Test modules of recognition pipeline

Written by Yujun Lin

Prepare

import libraries


In [1]:
import os
os.environ['MANTLE_TARGET'] = 'ice40'
from magma import *
import mantle
import math
from mantle.lattice.ice40 import ROMB, SB_LUT4

from magma.simulator import PythonSimulator
from magma.scope import Scope
from magma.bit_vector import BitVector


import mantle lattice ice40
import mantle lattice mantle40

Global Settings


In [2]:
num_cycles = 16
num_classes = 8
# operand width
N = 16
# number of bits for num_cycles
n = int(math.ceil(math.log2(num_cycles)))
# number of bits for num_classes
b = int(math.ceil(math.log2(num_classes)))
# number of bits for bit counter output
n_bc = int(math.floor(math.log2(N))) + 1
# number of bits for bit counter output accumulator
n_bc_adder = int(math.floor(math.log2(N*num_cycles))) + 1
print('number of bits for num_cycles: %d' % n)
print('number of bits for num_classes: %d' % b)
print('number of bits for bit counter output: %d' % n_bc)
print('number of bits for bit counter output accumulator: %d' % n_bc_adder)

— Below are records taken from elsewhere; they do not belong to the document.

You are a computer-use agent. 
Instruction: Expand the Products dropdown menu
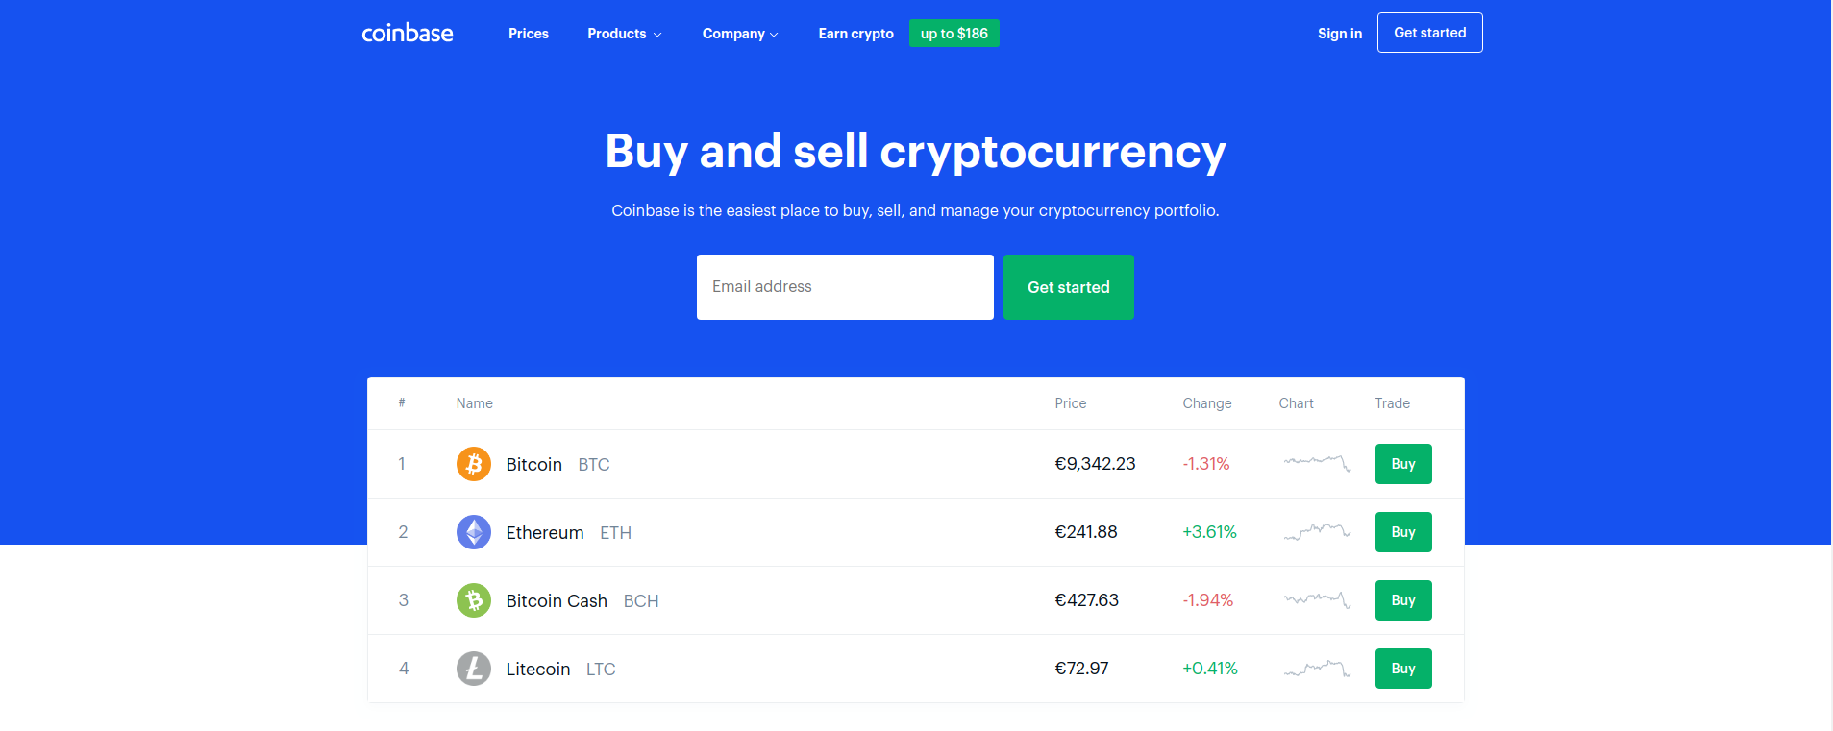pyautogui.click(x=624, y=34)
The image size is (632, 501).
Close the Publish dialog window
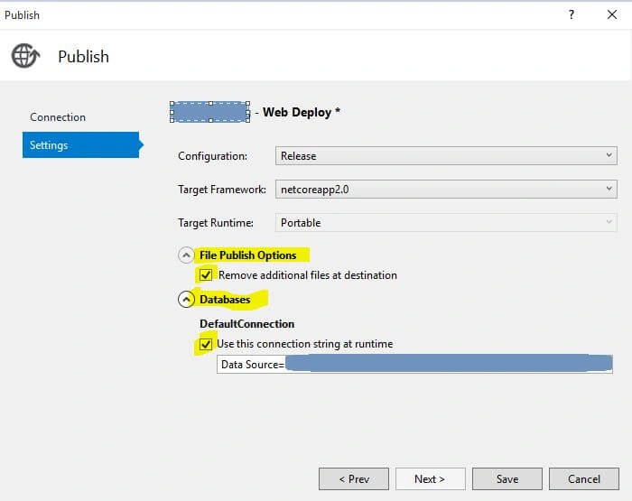pos(612,15)
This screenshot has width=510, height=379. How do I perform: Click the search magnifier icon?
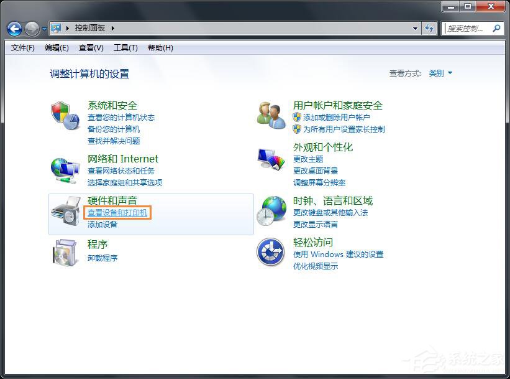coord(497,29)
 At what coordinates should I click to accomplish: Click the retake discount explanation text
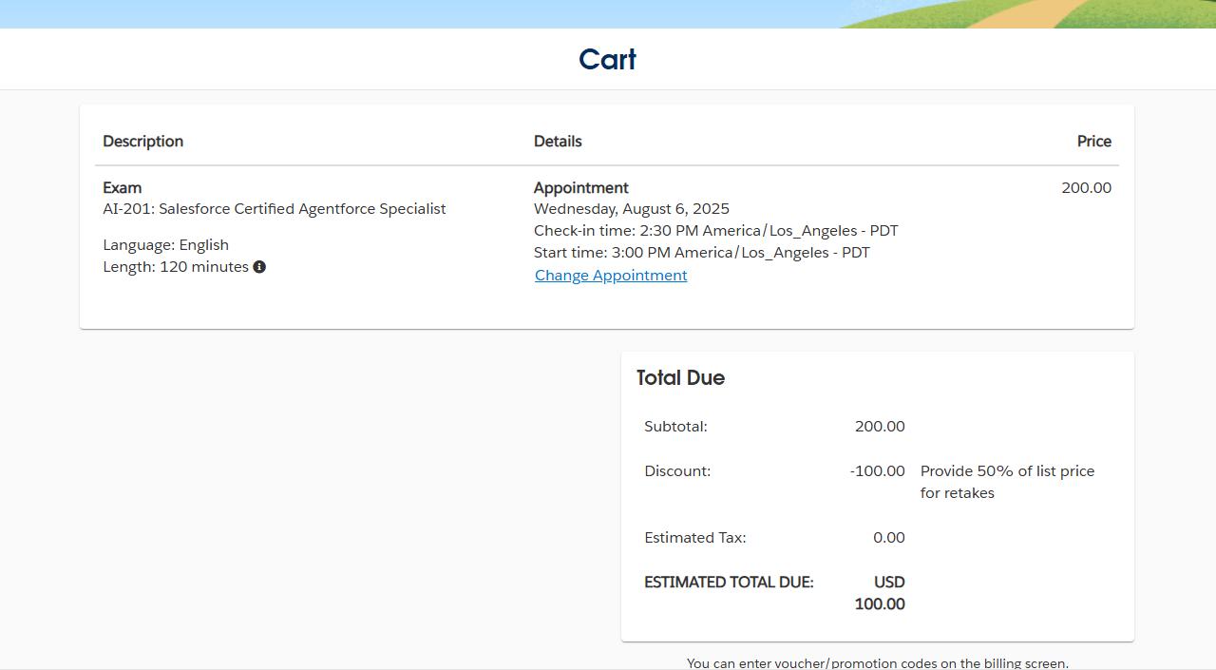pyautogui.click(x=1006, y=482)
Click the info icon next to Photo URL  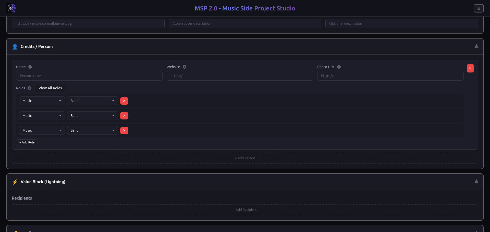coord(339,67)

number of bits for num_cycles: 4
number of bits for num_classes: 3
number of bits for bit counter output: 5
number of bits for bit counter output accumulator: 9

Control module

generate address for weight and image block

IDX means the idx-th row of weight matrix

CYCLE means the cycle-th block of idx-th row of weight matrix

CYCLE also means the cycle-th block of image vector


In [3]:
class Controller(Circuit):
    IO = ['CLK', In(Clock), 'IDX', Out(Bits(b)),
          'CYCLE', Out(Bits(n))]
    @classmethod
    def definition(io):
        adder_cycle = mantle.Add(n, cin=False, cout=False)
        reg_cycle = mantle.Register(n, has_reset=True)
        adder_idx = mantle.Add(b, cin=False, cout=False)
        reg_idx = mantle.Register(b, has_ce=True)
        wire(io.CLK, reg_cycle.CLK)
        wire(io.CLK, reg_idx.CLK)
        wire(reg_cycle.O, adder_cycle.I0)
        wire(bits(1, n), adder_cycle.I1)
        wire(adder_cycle.O, reg_cycle.I)
        comparison_cycle = mantle.EQ(n)
        wire(reg_cycle.O, comparison_cycle.I0)
        wire(bits(num_cycles-1, n), comparison_cycle.I1)
        # if cycle-th is the last, then switch to next idx (accumulate idx) and clear cycle
        wire(comparison_cycle.O, reg_cycle.RESET)
        wire(comparison_cycle.O, reg_idx.CE)
        comparison_idx = mantle.EQ(b)
        wire(reg_idx.O, comparison_idx.I0)
        wire(bits(num_classes-1, b), comparison_idx.I1)
        wire(reg_idx.O, adder_idx.I0)
        wire(bits(0, b-1), adder_idx.I1[1:])
        nand_gate = mantle.NAnd()
        wire(comparison_cycle.O, nand_gate.I0)
        wire(comparison_idx.O, nand_gate.I1)
        # after all idx rows, we stop accumulating idx
        wire(nand_gate.O, adder_idx.I1[0])
        wire(adder_idx.O, reg_idx.I)
        wire(reg_idx.O, io.IDX)
        wire(adder_cycle.O, io.CYCLE)

In [4]:
class TestController(Circuit):
    IO = ['CLK', In(Clock), 'IDX', Out(Bits(b)), 'CYCLE', Out(Bits(n)),
          'CONTROL', Out(Bit)]
    @classmethod
    def definition(io):
        # IF
        controller = Controller()
        reg_1_cycle = mantle.DefineRegister(n)()
        reg_1_control = mantle.DFF(init=1)
        wire(io.CLK, controller.CLK)
        wire(io.CLK, reg_1_cycle.CLK)
        wire(io.CLK, reg_1_control.CLK)
        reg_1_idx = controller.IDX
        wire(controller.CYCLE, reg_1_cycle.I)
        wire(1, reg_1_control.I)
        
        wire(reg_1_idx, io.IDX)
        wire(reg_1_cycle.O, io.CYCLE)
        wire(reg_1_control.O, io.CONTROL)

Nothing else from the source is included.